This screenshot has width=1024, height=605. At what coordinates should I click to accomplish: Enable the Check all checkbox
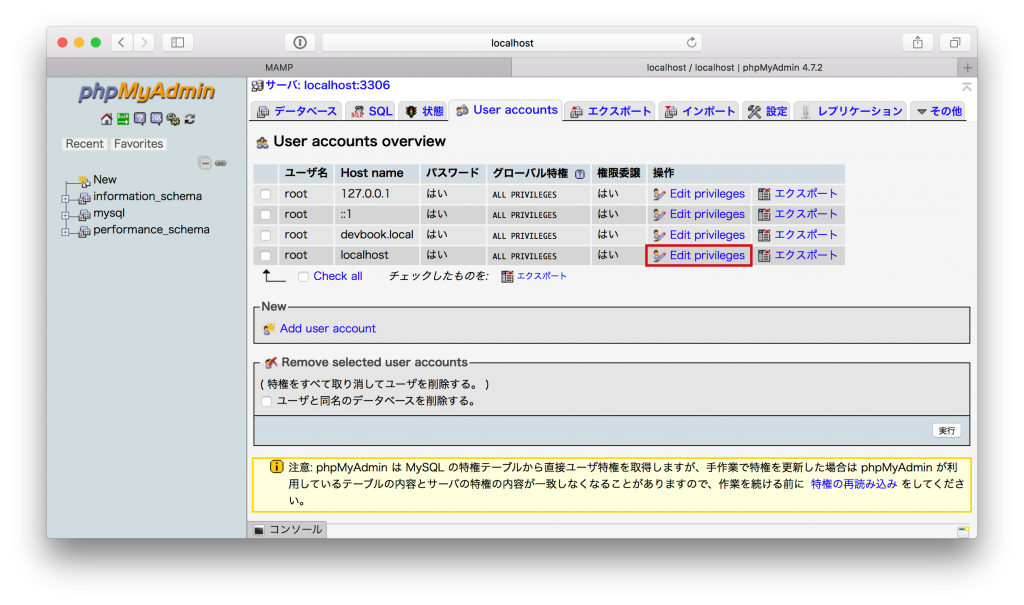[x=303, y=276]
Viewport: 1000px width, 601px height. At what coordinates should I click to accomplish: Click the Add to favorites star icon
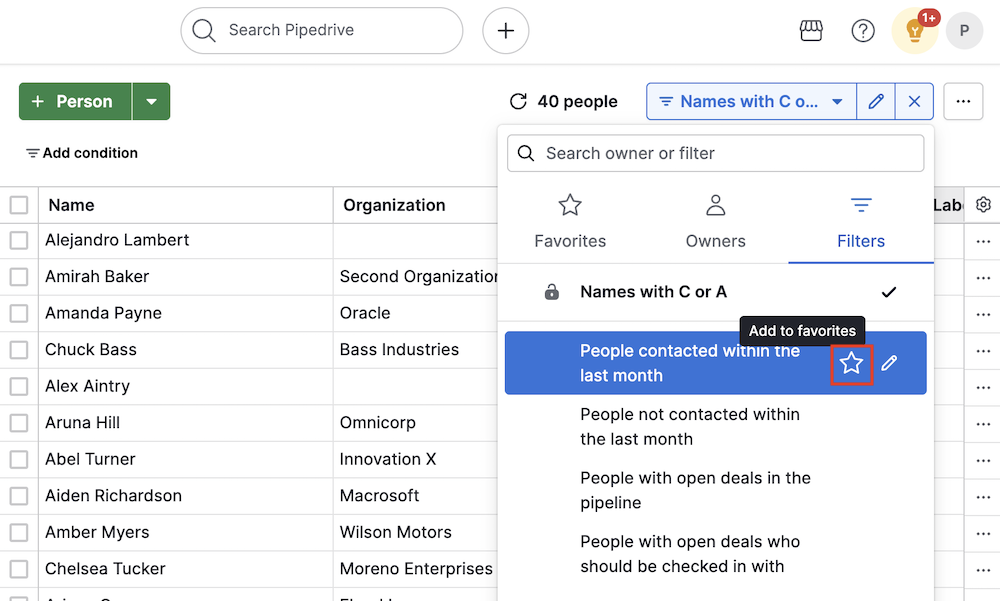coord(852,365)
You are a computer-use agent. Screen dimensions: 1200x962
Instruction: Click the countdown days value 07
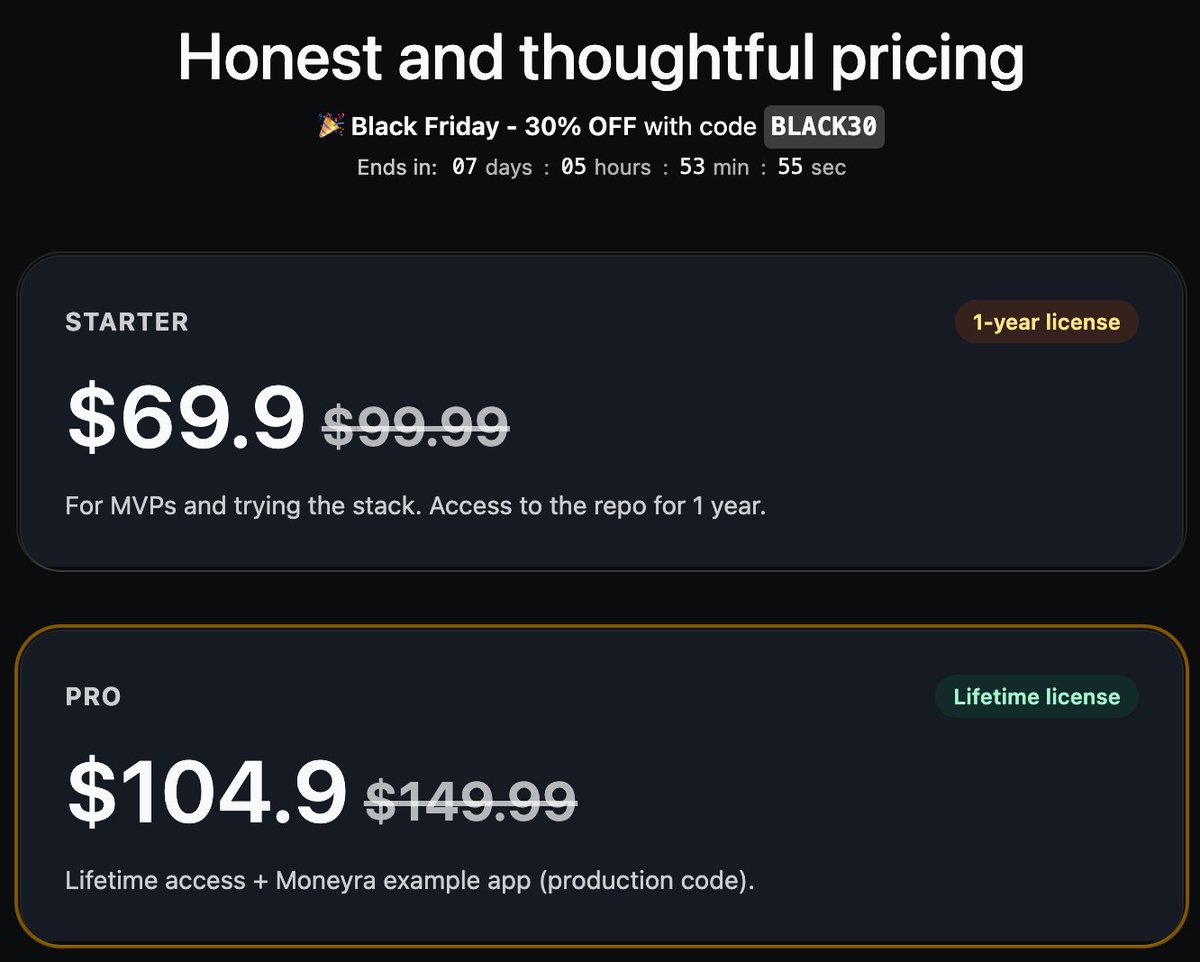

• Problem to solve
Output the listing above in full, exactly. No images.

• Reply to the task
This screenshot has width=1024, height=605. At what coordinates should I click to accomplish: Enable the Check all checkbox
[x=303, y=276]
Viewport: 1000px width, 601px height. At what coordinates should I click to accomplish: Click the Add to favorites star icon
coord(852,365)
You are a computer-use agent. Screen dimensions: 1200x962
Instruction: Click the countdown days value 07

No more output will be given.